Cartel de material escolar é desbaratado

A superintendência-geral do Conselho Administrativo de Defesa Econômica (Cade) pediu, ontem, a condenação de sete empresas e 16 pessoas físicas por formação de cartel em licitações públicas para compra de uniformes, mochilas e materiais escolares. De acordo com a nota técnica, o esquema atingiu licitações da Secretaria de Educação do Estado de São Paulo e de municípios paulistas e do Rio de Janeiro, Santa Catarina e Goiás entre 2007 e 2012.

São acusadas as empresas Attendy Artigos de Vestuário e Confecções, Brink Mobil Equipamentos Educacionais, Capricórnio, Diana Paolucci Indústria e Comércio, Excel 3000 Materiais e Serviço, Mercosul Comercial e Industrial e Nilcatex Têxtil.

De acordo com a investigação, os acusados mantinham contato permanente para definir preços e propostas, dividir o mercado e designar quem seria vencedor em cada licitação. A investigação teve início em setembro de 2012, quando foram feitas operações de busca e apreensão na sede das empresas.

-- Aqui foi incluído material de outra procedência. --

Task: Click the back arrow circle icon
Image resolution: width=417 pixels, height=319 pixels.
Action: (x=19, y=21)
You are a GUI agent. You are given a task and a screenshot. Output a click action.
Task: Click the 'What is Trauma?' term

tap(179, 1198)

O caso segue agora para o tribunal do Cade, que é o responsável pelo julgamento. Se condenadas, as empresas envolvidas no cartel deverão pagar multas de até 20% do valor de seu faturamento.

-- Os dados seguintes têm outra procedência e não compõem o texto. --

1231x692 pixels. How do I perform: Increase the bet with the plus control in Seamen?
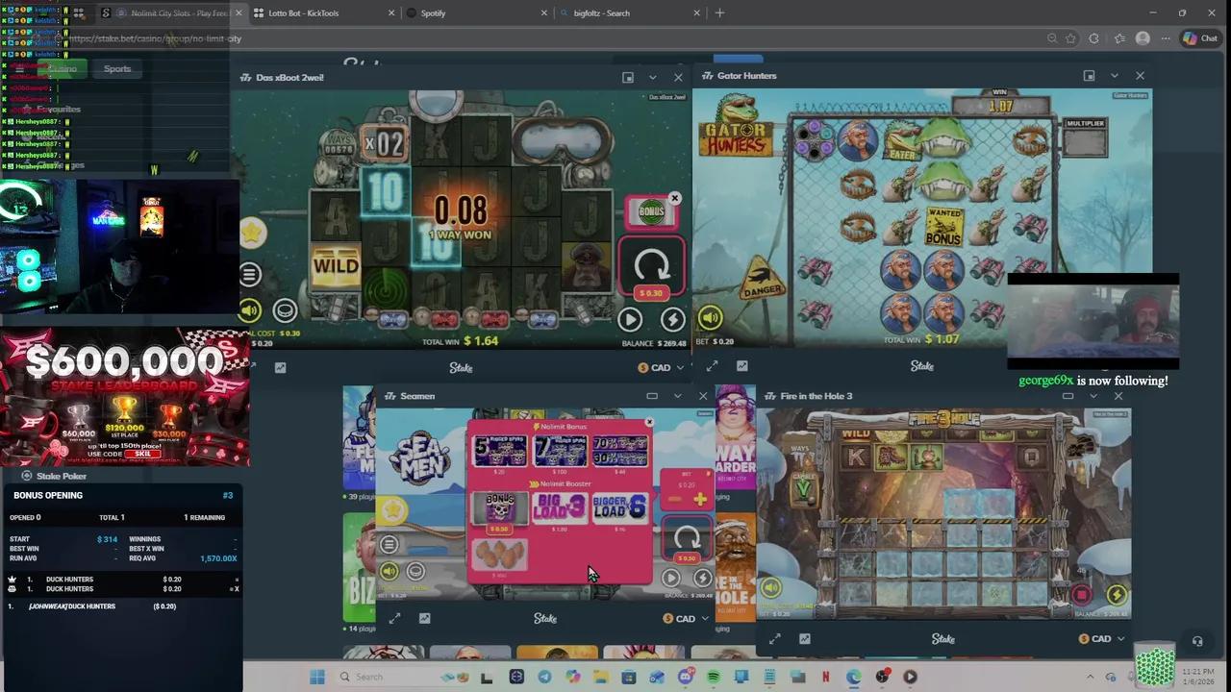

Na quarta-feira (19), a superintendência da autarquia já havia recomendado ao seu tribunal a condenação de quatro empresas e sete pessoas físicas por formação de cartel em licitações públicas e processos de compra privados no mercado nacional de componentes eletrônicos para o setor de telecomunicações. O processo é de 2016 e envolve as empresas Araguaia Indústria, Comércio e Serviços; Quadrac Telecomunicações e Informática; Redex Telecomunicações; e Tyco Electronics Brasil, que teriam combinado preços e condições comerciais para licitações de blocos e caixas de distribuição, conectores, conjuntos de emendas, proteção elétrica, redes ópticas e outros materiais.